Trois cent cinquante-cinq jours d'agaceries conjugales, tout le lot d'irritations annuelles, partaient donc en fous rires, s'apuraient en scènes burlesques, sur fond de grincements de canines parfois. Le grand ménage de toutes les rancœurs ! La grande décongestion des couples et de leurs aigreurs ! La purification par la rigolade ! Vive le Carnaval ! L'espace de dix journées, on découvrait avec stupeur, et pas mal d'effroi, ce que c'était que de vivre avec soi. Le vertige ! Au dixième jour, chacun s'accordait à reconnaître que l'autre avait bien de la vertu de s'attendrir encore sur le cas de son conjoint, malgré le fumier des misères personnelles soudain étalé, les petites terreurs fienteuses de chacun, ses manies têtues et perfectionnées avec les années. En général, on en devenait presque tolérant, armé de bons principes pour se laisser émouvoir par les faiblesses de l'autre, un an encore !
Un vendredi matin, le 2 février 1934, Emily ouvrit donc les yeux. Alitée, elle aperçut lord Cigogne, vêtu de ses nippes en dentelles de la veille. Une bien jolie robe, à la vérité, qu'il portait ; mais, ainsi déguisé, Cigogne faisait une femme sans grâce, typée rombière.

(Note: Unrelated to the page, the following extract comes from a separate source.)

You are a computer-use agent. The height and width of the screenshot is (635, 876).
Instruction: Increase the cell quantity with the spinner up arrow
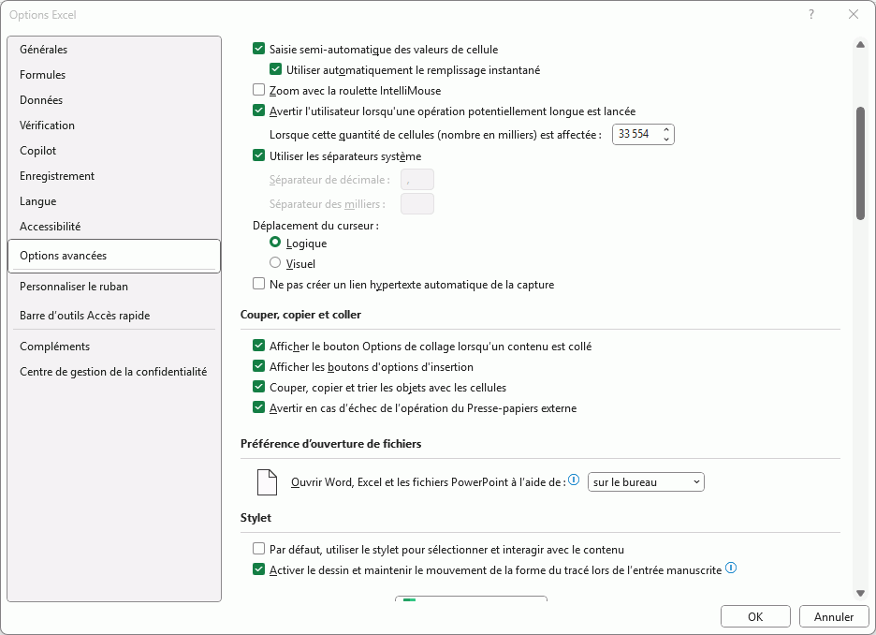tap(666, 130)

- Si tu veux aller au mariage des Clamens, lui lança-t-elle, il faut que tu passes tout de suite chez la couturière, pour les retouches... Ça ferme à midi !

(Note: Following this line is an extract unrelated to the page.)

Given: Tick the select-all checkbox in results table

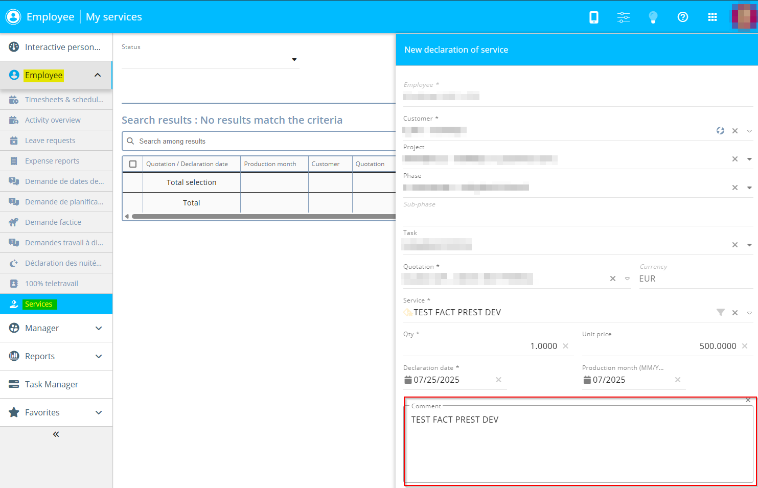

Singeant Emily, les jours où elle barbotait dans ses hésitations, Cigogne répliqua qu'il ignorait encore s'il s'y rendrait. Par une longue tirade zigzaguante, et avec délice, il lui exposa toutes les tentations qu'offrait cette journée, soupesa les joies d'une visite au musée de Port-Espérance, examina combien il serait préférable d'herboriser dans les collines avec les enfants et le zubial avant qu'un nouveau cyclone ne les séquestrât dans Emily Hall, puis il affirma que se refuser une partie de tennis sur gazon par cette belle journée était bien désolant ; enfin, il fut question que la famille excursionnât sous des ombrelles dans une île volcanique infestée de papillons, afin d'augmenter la collection de Laura, à moins que lord Cigogne ne se résolût, finalement, à assister au mariage des Clamens, si sir Lawrence ne le conviait pas à... Toutefois, si les vents le permettaient, il se voyait bien voguer vers...

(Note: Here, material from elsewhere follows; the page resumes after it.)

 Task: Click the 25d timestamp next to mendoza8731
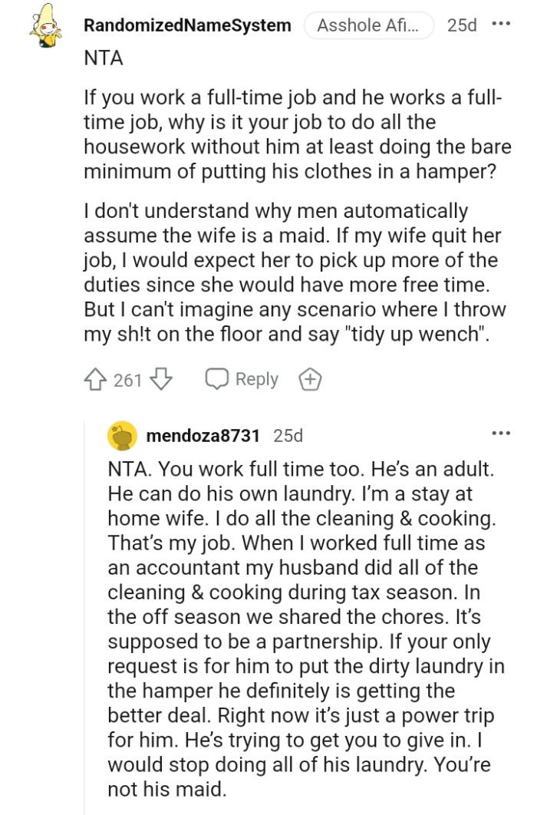click(289, 436)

Emily était ainsi, dans de perpétuels retardements, toujours à finasser avec fébrilité, à éconduire la décision, comme si ses valses-hésitations lui eussent permis de jouir par la pensée de toutes les opportunités qu'un choix ultime l'obligerait à écarter ; volupté de ne renoncer à rien, de perpétuer son plaisir, que les hâtifs à trancher ignoreront toujours...
Cependant, à voir le spectacle assez drôle que lui offrait Cigogne, vêtu de sa robe, Emily s'étonna qu'elle fût sujette à de telles transes, que ses atermoiements ne connussent aucun essoufflement. Car il se tortilla ainsi deux bonnes heures, jusqu'à ce qu'elle eût assez d'esprit pour se moquer à son tour de Jeremy qui, dans ces moments critiques, avait coutume de paniquer, de vitupérer pour tenter de forcer la décision. Irrité, il se mettait en pétard, bien en vain d'ailleurs, en oubliant quel sang britannique irriguait son cerveau. D'un coup, il n'avait plus le gène aristocrate ! Saturé de rage, l'œil dilaté de fureur, Cigogne tonnait que son épouse le tenait en otage, le ravalait à une condition larbine, obstruait sa destinée ! Et c'est ce que fit Emily, en enfilant des vêtements de Jeremy, et en y mettant cette touche de ridicule qui assaisonnait son show.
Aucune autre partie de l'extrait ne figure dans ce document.